■ EXERCISE GOAL ■
Repeat all entries exactly.

■ GIVEN ENTRIES ■
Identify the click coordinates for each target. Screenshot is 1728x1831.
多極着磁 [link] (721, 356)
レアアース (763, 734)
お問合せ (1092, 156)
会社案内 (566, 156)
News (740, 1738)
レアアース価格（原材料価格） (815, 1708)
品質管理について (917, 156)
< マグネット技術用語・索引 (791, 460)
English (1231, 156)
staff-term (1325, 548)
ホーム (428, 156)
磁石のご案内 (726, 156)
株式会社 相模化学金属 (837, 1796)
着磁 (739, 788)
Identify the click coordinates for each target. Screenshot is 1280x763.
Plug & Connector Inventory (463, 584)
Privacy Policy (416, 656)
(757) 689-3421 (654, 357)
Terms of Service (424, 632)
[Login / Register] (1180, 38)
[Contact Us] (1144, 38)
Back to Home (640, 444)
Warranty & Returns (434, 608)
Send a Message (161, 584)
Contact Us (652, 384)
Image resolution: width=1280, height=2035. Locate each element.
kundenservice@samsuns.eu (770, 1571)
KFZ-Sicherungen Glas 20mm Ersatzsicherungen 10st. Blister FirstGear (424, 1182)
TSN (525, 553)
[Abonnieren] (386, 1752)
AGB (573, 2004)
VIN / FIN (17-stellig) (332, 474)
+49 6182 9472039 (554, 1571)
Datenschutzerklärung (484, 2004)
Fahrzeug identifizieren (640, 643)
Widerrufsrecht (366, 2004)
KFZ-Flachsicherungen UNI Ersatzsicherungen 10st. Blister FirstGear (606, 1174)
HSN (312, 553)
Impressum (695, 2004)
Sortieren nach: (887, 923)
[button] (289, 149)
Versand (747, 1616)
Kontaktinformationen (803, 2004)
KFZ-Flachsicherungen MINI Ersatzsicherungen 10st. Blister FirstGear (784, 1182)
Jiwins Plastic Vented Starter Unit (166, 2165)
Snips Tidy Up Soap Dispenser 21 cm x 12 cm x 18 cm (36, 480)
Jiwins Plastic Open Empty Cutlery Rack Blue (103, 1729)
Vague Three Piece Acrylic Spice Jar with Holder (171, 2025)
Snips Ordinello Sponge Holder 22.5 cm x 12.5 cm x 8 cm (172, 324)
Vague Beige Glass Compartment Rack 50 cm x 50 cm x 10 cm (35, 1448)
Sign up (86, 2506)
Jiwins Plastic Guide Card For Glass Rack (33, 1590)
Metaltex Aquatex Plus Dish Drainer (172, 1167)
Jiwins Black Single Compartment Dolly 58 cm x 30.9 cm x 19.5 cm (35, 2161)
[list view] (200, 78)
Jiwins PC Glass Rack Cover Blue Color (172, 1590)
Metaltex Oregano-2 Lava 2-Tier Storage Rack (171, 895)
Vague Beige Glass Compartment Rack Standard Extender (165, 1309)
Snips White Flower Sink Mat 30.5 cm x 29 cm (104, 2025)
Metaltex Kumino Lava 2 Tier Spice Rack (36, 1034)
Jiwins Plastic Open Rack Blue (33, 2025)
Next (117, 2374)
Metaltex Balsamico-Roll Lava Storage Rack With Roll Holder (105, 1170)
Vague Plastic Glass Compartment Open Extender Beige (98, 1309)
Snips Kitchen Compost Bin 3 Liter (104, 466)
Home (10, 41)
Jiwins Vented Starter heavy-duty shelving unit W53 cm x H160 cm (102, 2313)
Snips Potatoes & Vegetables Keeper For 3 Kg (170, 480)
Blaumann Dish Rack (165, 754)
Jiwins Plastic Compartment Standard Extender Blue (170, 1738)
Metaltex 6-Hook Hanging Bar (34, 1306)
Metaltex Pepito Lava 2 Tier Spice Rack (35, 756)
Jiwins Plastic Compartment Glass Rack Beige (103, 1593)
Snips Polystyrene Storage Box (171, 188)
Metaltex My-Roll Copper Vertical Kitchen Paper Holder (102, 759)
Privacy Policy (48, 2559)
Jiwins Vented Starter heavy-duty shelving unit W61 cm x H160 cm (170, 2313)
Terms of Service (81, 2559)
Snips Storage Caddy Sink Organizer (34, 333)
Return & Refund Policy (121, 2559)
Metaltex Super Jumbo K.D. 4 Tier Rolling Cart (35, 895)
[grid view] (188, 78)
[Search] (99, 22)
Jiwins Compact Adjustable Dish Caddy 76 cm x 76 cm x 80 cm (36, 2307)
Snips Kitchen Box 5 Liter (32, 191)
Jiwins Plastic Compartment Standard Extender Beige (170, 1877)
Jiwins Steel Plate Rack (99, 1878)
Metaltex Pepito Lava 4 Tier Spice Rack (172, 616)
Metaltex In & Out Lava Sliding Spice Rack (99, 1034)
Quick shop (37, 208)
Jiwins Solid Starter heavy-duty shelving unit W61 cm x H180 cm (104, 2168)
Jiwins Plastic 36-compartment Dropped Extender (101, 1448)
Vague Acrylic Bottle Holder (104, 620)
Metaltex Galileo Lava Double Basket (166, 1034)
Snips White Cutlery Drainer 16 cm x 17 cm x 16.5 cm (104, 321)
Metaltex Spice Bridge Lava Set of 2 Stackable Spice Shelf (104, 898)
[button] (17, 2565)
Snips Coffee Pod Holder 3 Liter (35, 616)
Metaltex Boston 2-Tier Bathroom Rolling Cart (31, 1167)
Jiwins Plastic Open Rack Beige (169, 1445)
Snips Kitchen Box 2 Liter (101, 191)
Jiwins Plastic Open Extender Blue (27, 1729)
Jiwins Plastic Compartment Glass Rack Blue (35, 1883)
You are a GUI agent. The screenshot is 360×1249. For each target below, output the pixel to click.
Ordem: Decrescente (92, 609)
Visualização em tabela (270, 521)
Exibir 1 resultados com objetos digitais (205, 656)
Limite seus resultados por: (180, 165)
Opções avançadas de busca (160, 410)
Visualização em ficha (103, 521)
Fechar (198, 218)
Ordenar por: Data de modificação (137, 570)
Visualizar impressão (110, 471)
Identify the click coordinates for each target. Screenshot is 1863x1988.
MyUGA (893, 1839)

■ ANSWER TO THIS PROBLEM ■
Identify the click coordinates for each target. Screenshot is 1728x1831.
多極着磁 [link] (721, 356)
レアアース (763, 734)
お問合せ (1092, 156)
会社案内 (566, 156)
News (740, 1738)
レアアース価格（原材料価格） (815, 1708)
品質管理について (917, 156)
< マグネット技術用語・索引 (791, 460)
English (1231, 156)
staff-term (1325, 548)
ホーム (428, 156)
磁石のご案内 (726, 156)
株式会社 相模化学金属 (837, 1796)
着磁 (739, 788)
Identify the click coordinates for each target. Screenshot is 1280x763.
Plug & Connector Inventory (463, 584)
Privacy Policy (416, 656)
(757) 689-3421 (654, 357)
Terms of Service (424, 632)
[Login / Register] (1180, 38)
[Contact Us] (1144, 38)
Back to Home (640, 444)
Warranty & Returns (434, 608)
Send a Message (161, 584)
Contact Us (652, 384)
Image resolution: width=1280, height=2035. Locate each element.
kundenservice@samsuns.eu (770, 1571)
KFZ-Sicherungen Glas 20mm Ersatzsicherungen 10st. Blister FirstGear (424, 1182)
TSN (525, 553)
[Abonnieren] (386, 1752)
AGB (573, 2004)
VIN / FIN (17-stellig) (332, 474)
+49 6182 9472039 (554, 1571)
Datenschutzerklärung (484, 2004)
Fahrzeug identifizieren (640, 643)
Widerrufsrecht (366, 2004)
KFZ-Flachsicherungen UNI Ersatzsicherungen 10st. Blister FirstGear (606, 1174)
HSN (312, 553)
Impressum (695, 2004)
Sortieren nach: (887, 923)
[button] (289, 149)
Versand (747, 1616)
Kontaktinformationen (803, 2004)
KFZ-Flachsicherungen MINI Ersatzsicherungen 10st. Blister FirstGear (784, 1182)
Jiwins Plastic Vented Starter Unit (166, 2165)
Snips Tidy Up Soap Dispenser 21 cm x 12 cm x 18 cm (36, 480)
Jiwins Plastic Open Empty Cutlery Rack Blue (103, 1729)
Vague Three Piece Acrylic Spice Jar with Holder (171, 2025)
Snips Ordinello Sponge Holder 22.5 cm x 12.5 cm x 8 cm (172, 324)
Vague Beige Glass Compartment Rack 50 cm x 50 cm x 10 cm (35, 1448)
Sign up (86, 2506)
Jiwins Plastic Guide Card For Glass Rack (33, 1590)
Metaltex Aquatex Plus Dish Drainer (172, 1167)
Jiwins Black Single Compartment Dolly 58 cm x 30.9 cm x 19.5 cm (35, 2161)
[list view] (200, 78)
Jiwins PC Glass Rack Cover Blue Color (172, 1590)
Metaltex Oregano-2 Lava 2-Tier Storage Rack (171, 895)
Vague Beige Glass Compartment Rack Standard Extender (165, 1309)
Snips White Flower Sink Mat 30.5 cm x 29 cm (104, 2025)
Metaltex Kumino Lava 2 Tier Spice Rack (36, 1034)
Jiwins Plastic Open Rack Blue (33, 2025)
Next (117, 2374)
Metaltex Balsamico-Roll Lava Storage Rack With Roll Holder (105, 1170)
Vague Plastic Glass Compartment Open Extender Beige (98, 1309)
Snips Kitchen Compost Bin 3 Liter (104, 466)
Home (10, 41)
Jiwins Vented Starter heavy-duty shelving unit W53 cm x H160 cm (102, 2313)
Snips Potatoes & Vegetables Keeper For 3 Kg (170, 480)
Blaumann Dish Rack (165, 754)
Jiwins Plastic Compartment Standard Extender Blue (170, 1738)
Metaltex 6-Hook Hanging Bar (34, 1306)
Metaltex Pepito Lava 2 Tier Spice Rack (35, 756)
Jiwins Plastic Compartment Glass Rack Beige (103, 1593)
Snips Polystyrene Storage Box (171, 188)
Metaltex My-Roll Copper Vertical Kitchen Paper Holder (102, 759)
Privacy Policy (48, 2559)
Jiwins Vented Starter heavy-duty shelving unit W61 cm x H160 cm (170, 2313)
Terms of Service (81, 2559)
Snips Storage Caddy Sink Organizer (34, 333)
Return & Refund Policy (121, 2559)
Metaltex Super Jumbo K.D. 4 Tier Rolling Cart (35, 895)
[grid view] (188, 78)
[Search] (99, 22)
Jiwins Compact Adjustable Dish Caddy 76 cm x 76 cm x 80 cm (36, 2307)
Snips Kitchen Box 5 Liter (32, 191)
Jiwins Plastic Compartment Standard Extender Beige (170, 1877)
Jiwins Steel Plate Rack (99, 1878)
Metaltex Pepito Lava 4 Tier Spice Rack (172, 616)
Metaltex In & Out Lava Sliding Spice Rack (99, 1034)
Quick shop (37, 208)
Jiwins Solid Starter heavy-duty shelving unit W61 cm x H180 cm (104, 2168)
Jiwins Plastic 36-compartment Dropped Extender (101, 1448)
Vague Acrylic Bottle Holder (104, 620)
Metaltex Galileo Lava Double Basket (166, 1034)
Snips White Cutlery Drainer 16 cm x 17 cm x 16.5 cm (104, 321)
Metaltex Spice Bridge Lava Set of 2 Stackable Spice Shelf (104, 898)
[button] (17, 2565)
Snips Coffee Pod Holder 3 Liter (35, 616)
Metaltex Boston 2-Tier Bathroom Rolling Cart (31, 1167)
Jiwins Plastic Open Rack Beige (169, 1445)
Snips Kitchen Box 2 Liter (101, 191)
Jiwins Plastic Open Extender Blue (27, 1729)
Jiwins Plastic Compartment Glass Rack Blue (35, 1883)
You are a GUI agent. The screenshot is 360×1249. For each target below, output the pixel to click.
Ordem: Decrescente (92, 609)
Visualização em tabela (270, 521)
Exibir 1 resultados com objetos digitais (205, 656)
Limite seus resultados por: (180, 165)
Opções avançadas de busca (160, 410)
Visualização em ficha (103, 521)
Fechar (198, 218)
Ordenar por: Data de modificação (137, 570)
Visualizar impressão (110, 471)
Identify the click coordinates for each target. Screenshot is 1863x1988.
MyUGA (893, 1839)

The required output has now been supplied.